Anonymous Monk has asked for the wisdom of the Perl Monks concerning the following question:

Hello. I have a pipe delimited text file that contains many lines of numbers and stats. I need to use this text file to parse out all the information between pipes and output the needed information into an HTML table that resembles something like this:http://www.sportingnews.com/baseball/scoreboard/20010402/boxscore/10.html These files will be coming into a ftp folder and I must set up triggers to recognize the arrival of new information, parse the pipe delimited file, and output it into an html table with a specific name. I am very new to all of these ideas and any help is greatly appreciated. Thanks.

Replies are listed 'Best First'.
Re: Parse Pipe Delimited Text
by AgentM (Curate) on Apr 03, 2001 at 03:20 UTC
    You didn't specify the operating system, so I'll assume you're running a decent UN*X server. Let's handle this in chronological order of service:
    • To watch the FTP directory, use http://www.tripwire.com or a similar trigger mechanism. Otherwise, you'll need to set a cron job to read the directory once in a while which I consider polling and wasteful.
    • To parse the pipe-delimited text, take the easy route and use DBD::CSV which has a variable that you can set to the pipe. That way, you open up the world of SQL to yourself.

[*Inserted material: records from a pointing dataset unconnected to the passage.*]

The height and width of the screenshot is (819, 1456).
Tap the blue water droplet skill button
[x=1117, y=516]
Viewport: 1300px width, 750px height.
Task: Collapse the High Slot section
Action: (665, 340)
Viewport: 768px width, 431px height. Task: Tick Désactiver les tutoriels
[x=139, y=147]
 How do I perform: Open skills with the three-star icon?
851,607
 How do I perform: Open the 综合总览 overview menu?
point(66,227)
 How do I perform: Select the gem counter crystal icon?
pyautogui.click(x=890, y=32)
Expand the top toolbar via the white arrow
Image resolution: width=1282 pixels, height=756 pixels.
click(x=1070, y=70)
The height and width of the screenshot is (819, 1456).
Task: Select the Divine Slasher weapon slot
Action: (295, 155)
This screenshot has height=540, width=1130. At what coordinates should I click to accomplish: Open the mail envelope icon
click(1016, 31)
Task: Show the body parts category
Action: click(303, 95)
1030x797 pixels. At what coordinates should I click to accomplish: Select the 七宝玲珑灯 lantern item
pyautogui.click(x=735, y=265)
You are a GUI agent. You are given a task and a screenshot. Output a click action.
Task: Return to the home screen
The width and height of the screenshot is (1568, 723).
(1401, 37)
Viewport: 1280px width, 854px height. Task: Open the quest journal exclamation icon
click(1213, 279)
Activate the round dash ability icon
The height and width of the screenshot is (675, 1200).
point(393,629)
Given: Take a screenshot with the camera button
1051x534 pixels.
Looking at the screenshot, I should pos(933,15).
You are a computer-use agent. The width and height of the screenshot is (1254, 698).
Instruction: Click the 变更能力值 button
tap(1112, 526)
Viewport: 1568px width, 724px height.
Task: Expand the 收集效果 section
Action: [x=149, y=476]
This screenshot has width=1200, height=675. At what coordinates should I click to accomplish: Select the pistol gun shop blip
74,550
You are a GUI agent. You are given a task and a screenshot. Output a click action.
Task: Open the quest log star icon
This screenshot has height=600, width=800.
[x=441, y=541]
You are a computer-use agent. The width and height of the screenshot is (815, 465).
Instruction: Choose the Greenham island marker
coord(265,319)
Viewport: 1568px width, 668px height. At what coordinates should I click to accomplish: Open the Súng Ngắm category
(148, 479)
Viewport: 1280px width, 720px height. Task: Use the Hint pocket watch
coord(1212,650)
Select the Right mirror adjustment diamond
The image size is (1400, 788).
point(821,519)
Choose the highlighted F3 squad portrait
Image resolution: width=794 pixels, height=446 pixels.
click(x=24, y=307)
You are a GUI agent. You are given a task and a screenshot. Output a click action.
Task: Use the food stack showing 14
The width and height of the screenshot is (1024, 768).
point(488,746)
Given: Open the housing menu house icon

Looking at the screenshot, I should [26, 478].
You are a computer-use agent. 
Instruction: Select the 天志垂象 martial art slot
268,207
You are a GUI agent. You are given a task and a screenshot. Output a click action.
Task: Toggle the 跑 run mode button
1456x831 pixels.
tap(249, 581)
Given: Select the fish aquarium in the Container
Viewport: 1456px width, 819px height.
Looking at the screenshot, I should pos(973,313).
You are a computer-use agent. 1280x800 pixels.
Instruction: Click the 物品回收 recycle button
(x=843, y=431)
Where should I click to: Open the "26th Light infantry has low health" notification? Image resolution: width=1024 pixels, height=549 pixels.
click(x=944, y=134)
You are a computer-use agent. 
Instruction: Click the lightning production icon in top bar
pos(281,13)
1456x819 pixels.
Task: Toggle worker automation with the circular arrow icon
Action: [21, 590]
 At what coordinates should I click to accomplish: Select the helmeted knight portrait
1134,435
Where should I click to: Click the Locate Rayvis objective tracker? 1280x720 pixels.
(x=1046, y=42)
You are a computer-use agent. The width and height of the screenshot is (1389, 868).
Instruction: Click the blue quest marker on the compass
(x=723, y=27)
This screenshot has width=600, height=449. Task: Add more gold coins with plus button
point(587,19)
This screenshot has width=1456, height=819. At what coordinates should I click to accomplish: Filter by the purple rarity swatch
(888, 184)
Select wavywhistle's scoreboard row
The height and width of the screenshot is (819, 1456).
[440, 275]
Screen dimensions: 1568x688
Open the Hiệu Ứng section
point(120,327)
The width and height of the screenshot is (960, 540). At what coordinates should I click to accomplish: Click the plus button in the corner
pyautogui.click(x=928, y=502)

If you imagine that that is overkill, a simple line-reading-spilt-on-pipes 3-liner would do fine.
    • To output the results of the parsing in the HTML table, use CGI. This will give you helpful functions to clean up your code that you may be writing in raw HTML and make sure that the end result is valid HTML.

    Good luck!

    AgentM Systems nor Nasca Enterprises nor Bone::Easy nor Macperl is responsible for the comments made by AgentM. Remember, you can build any logical system with NOR.
Re: Parse Pipe Delimited Text
by tinman (Curate) on Apr 03, 2001 at 03:27 UTC

    I see three main problems that you need to solve here

    firstly, you need to parse a pipe delimited file.

    Ok, for this, you can use the CPAN module Text::CSV_XS
    Why this, you ask ? isn't CSV for "comma separated variables?".. true enough, but inside this wonderful module, you can also specify the separator character, which in your case would be a pipe.

    You could of course, also roll your own, with a simple call to the split function such as (this is very simplistic, probably too much so)

    open(DATA,"myfile") or die "No, can't open the file"; while(<DATA>) { my @elements = split('\|',$_); # do something with the elements here }

    Your second problem is to find out when a new file has arrived..

    First, store the modified date of the file with a call to the Perl inbuilt function stat, or by using the File::Stat module.

    Whenever your Perl script wakes up (cron job? or NT 'at' scheduler call)and decides to process the file, check the last modified date that you stored, with the one of the file. If they differ, ie: if the FTP folder file has a more recent date, that means you should parse the file again...

    Well, the third problem, outputting to an HTML table, is sort of simple, I think.. for completeness sake, I'll put a small pseudo-code like segment here that describes how it would be done...please note: this is untested

    open(INPUT,"myfile") or die "Can't open file"; print "<html><head><title>My page</title></head><body>"; print "<table>"; while(<INPUT>) { my @elements = split('\|',$_); print "<tr>"; foreach my $el(@elements) { print "<td>$el</td>"; } print "</tr>"; } print "</table></body></html>";

    HTH
    Update: Fixed the code segments.. ack, can't believe I didn't put that in :(.. much respect to MrNobo1024
    Update 2: Changed the name of the file handle from the reserved DATA to INPUT. DATA still works, but its not very good practice, as pointed out by others.
      Don't forget that the first argument to split is a regex, even if it looks like a string. split '|' dosen't work right, so try split '\|'.
Re: Parse Pipe Delimited Text
by jeroenes (Priest) on Apr 03, 2001 at 14:11 UTC
    Another possibility is the use of SuperSplit (another shameless plug). In the Synopsis of the embedded POD you can read how to use $a=supersplit('|'); to get your data and superjoin to get your table.

    Don't rule out CGI to create the table, it's very handy.

    Hope this helps,

    Jeroen
    "We are not alone"(FZ)

Re: Parse Pipe Delimited Text
by Anonymous Monk on Apr 03, 2001 at 03:43 UTC
    It's actually a NT server...anything similar to tripwire for NT? Thanks.